**SUPPLIED DATA**
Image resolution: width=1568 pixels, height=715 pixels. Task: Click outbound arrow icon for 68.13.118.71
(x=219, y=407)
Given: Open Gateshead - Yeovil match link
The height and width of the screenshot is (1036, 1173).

---

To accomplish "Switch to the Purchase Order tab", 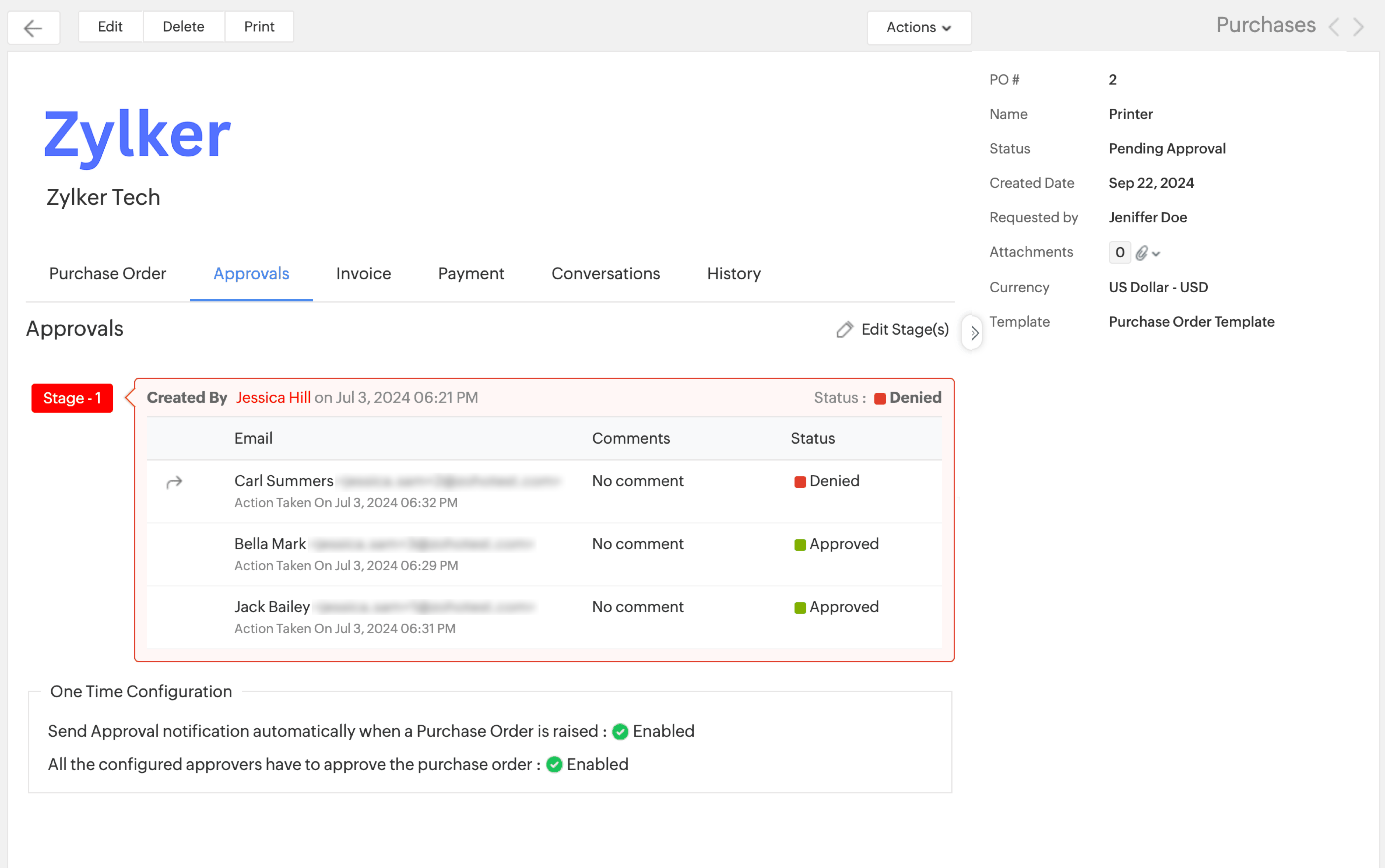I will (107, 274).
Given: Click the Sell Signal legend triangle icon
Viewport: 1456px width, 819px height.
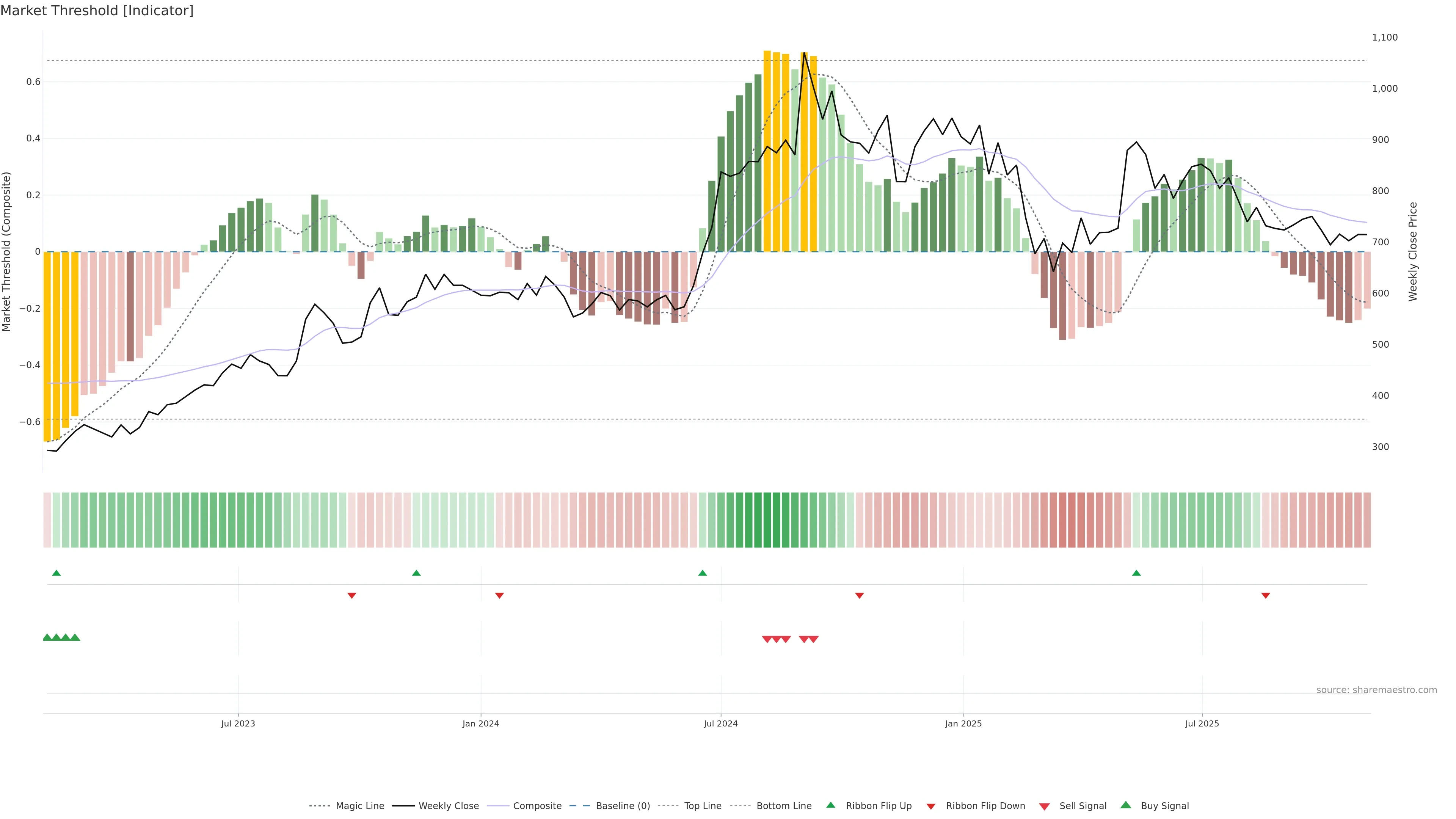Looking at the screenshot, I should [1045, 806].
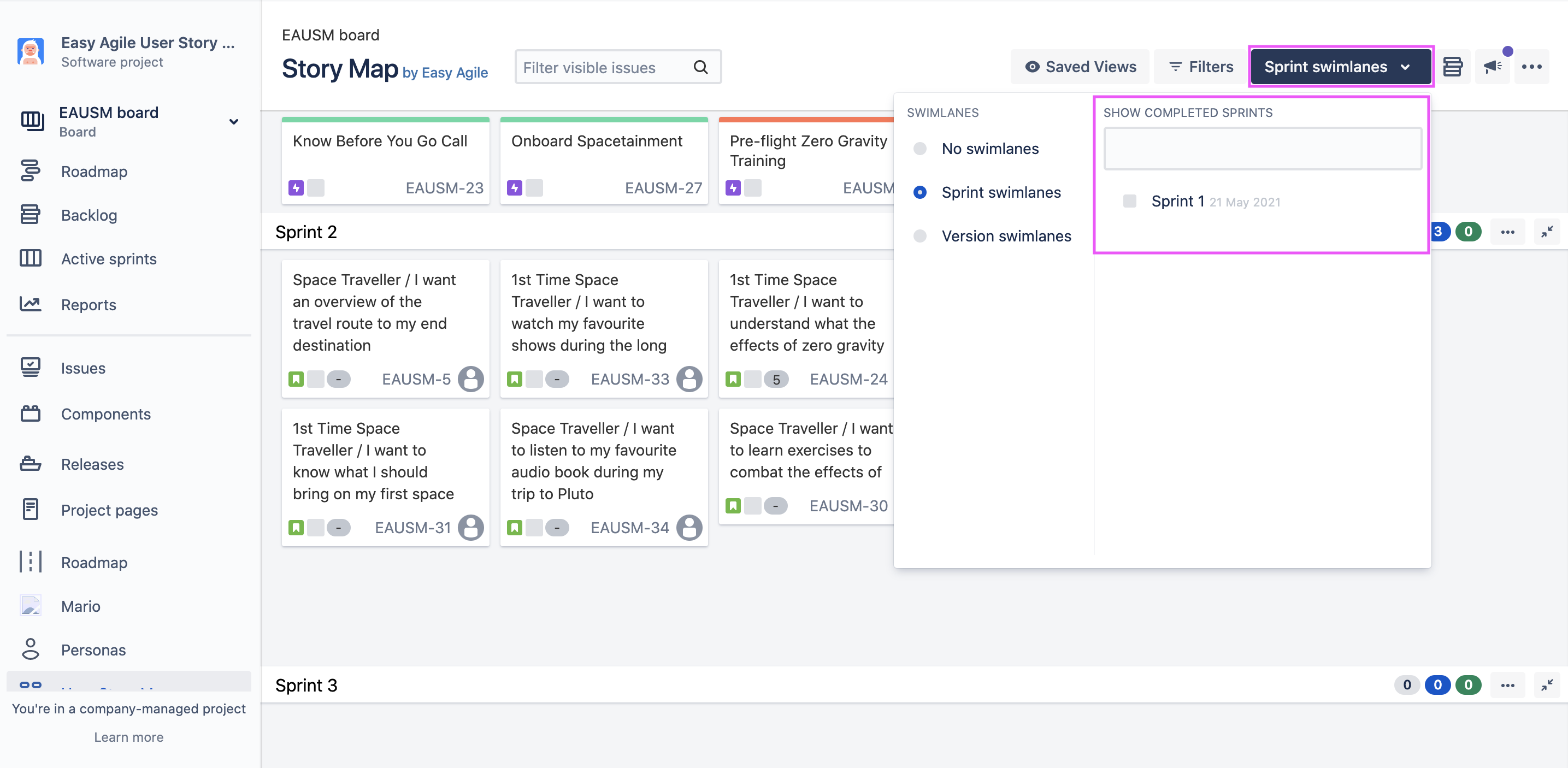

**WHAT THE EXERCISE ASKS**
Write out exactly the lines above between the line with "Image resolution: width=1568" and the line with "The height and", inclusive, and nothing beyond them.

**EXERCISE OUTPUT**
Image resolution: width=1568 pixels, height=715 pixels. Task: Click outbound arrow icon for 68.13.118.71
(x=219, y=407)
Given: Open Gateshead - Yeovil match link
The height and width of the screenshot is (1036, 1173).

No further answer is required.